Bunca şarkıyla içli dışlı olmak zorunda kalıyoruz ama bunun sağlıklı olduğunu düşünmemekteyim. Bir şeyin fazla oluşu onun çok iyi olduğu hatta belki de sevildiği anlamına gelmiyor. Sevdiğiniz bir grubun ya da şarkıcının albümünü dinlerken dahi içerisinde sevmediğiniz şarkıları bulabiliyorsunuz. En iyi ihtimalle, buna sevmemek demesek bile, dinlemeseniz de bir şey kaybetmediğiniz ve bir sonrakine geçmekte beis görmediğiniz şarkılar.
Halbuki herkes (kendi maddiyatı ya da zevki dahilinde), kaliteli olduğunu düşündüğü ürünü tüketmek ya da hizmeti satın almak ister. Bu da demek oluyor ki aslında bir noktada kimse bu seçimlerinin kalitesiz olduğunu düşünmez ya da karşı çıkar.
Konu sonunda “herkes” kavramı üzerine oturmaya başladı. Bunu belirtmemin sebebi herkes kavramını kapsayan insanların ya da halkın ortakça oluşturduğu zevkten bahsetmek isteyişim. Ki bu aynı zamanda benzer görüşe, bakış açılarına ya da yaşantıya sahip yeni nesil kavramını da içine dahil ediyor aslında.
Güncelde yer alan (neslin sevdiği) ya da herkesçe bilinen (popüler olan) makul görülür. Aksi olan garipsenir, ötekileştirilmeye daha yatkındır ve ona önem atfedilmez. Bunun nedeni ise (her zaman olmamak kaidesiyle) kaliteli ya da bilinenden farklı oluşlarıdır.
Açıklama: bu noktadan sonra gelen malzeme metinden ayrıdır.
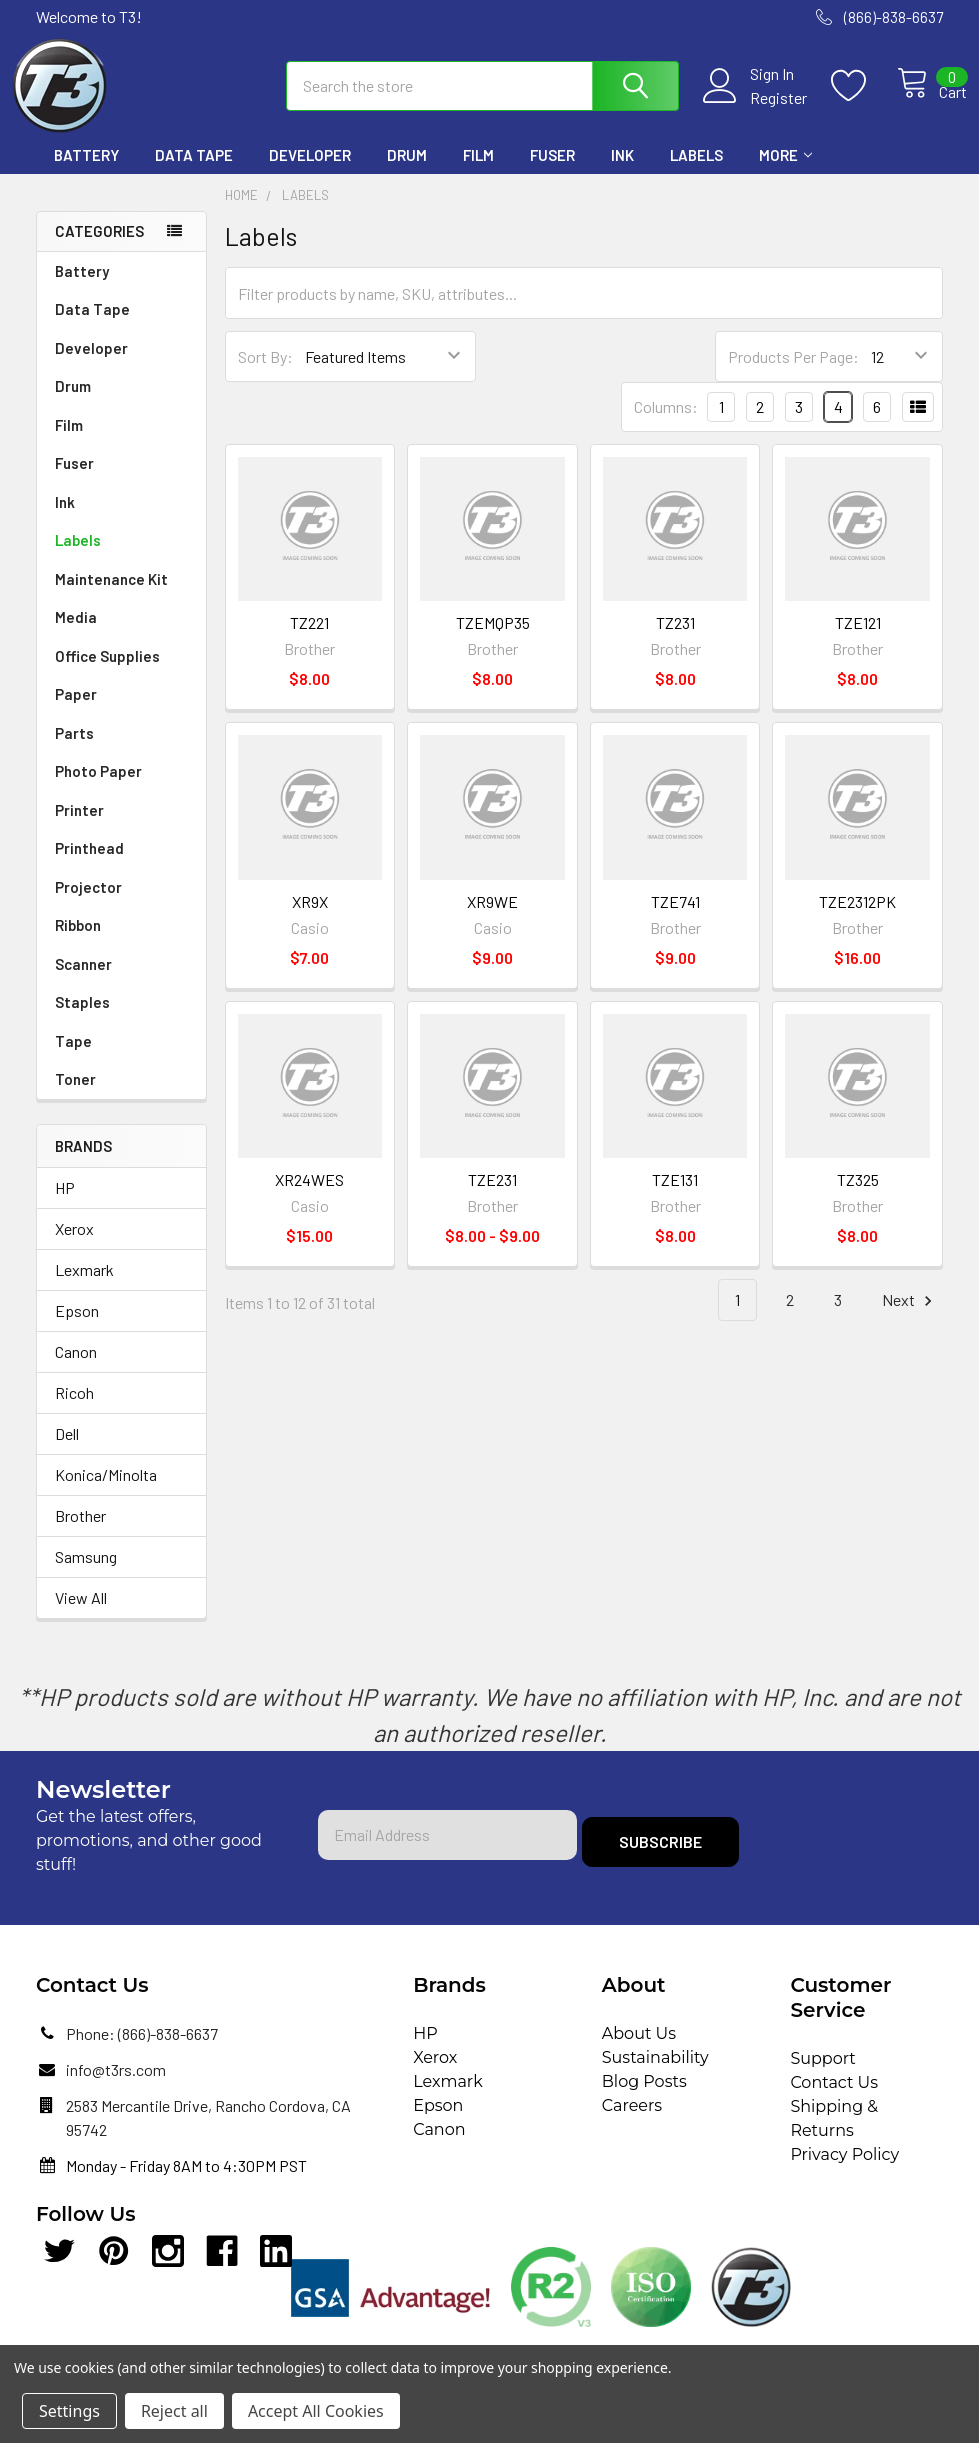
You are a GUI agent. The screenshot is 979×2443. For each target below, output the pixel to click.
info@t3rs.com (116, 2087)
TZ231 (675, 640)
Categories (99, 249)
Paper (76, 712)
Popüler olan yani güncele ve büyük kesime hitap eden, bütünüyle bakacak olursak da halka uygun olan (özellikle de kültürel bir parça taşımıyorsa), yetersizdir. Çünkü halk gündelik, taze, çabuk tüketilebilir, karmaşık olmayan herhangi bir çıktıyı almaya meyillidir. Halk heykel yapmaz, onu izlemeyi sevmez; anlam yüklemek yorucudur ya da belki de gereksizdir. Evlerini tablolar gibi boyamaz, şekiller yapmak yorucudur, tek renk seçimi yaparken düşünmez; daha hesaplıdır, pratiktir. Burada bir suçlama yok. Doğal olan budur, nitekim böyle olmalıdır da. Çünkü insanlar doğaları gereği en basit olanı akla yatkın görürler. Halbuki konu sanat ise işlerin değişmesi gereklidir. Burada basitlikten kaçınılmalıdır. Bunu da halkın çoğunluğu değil içindeki sadece bir kısmı yerine getirebilir. Aynı zamanda, bu da doğaldır.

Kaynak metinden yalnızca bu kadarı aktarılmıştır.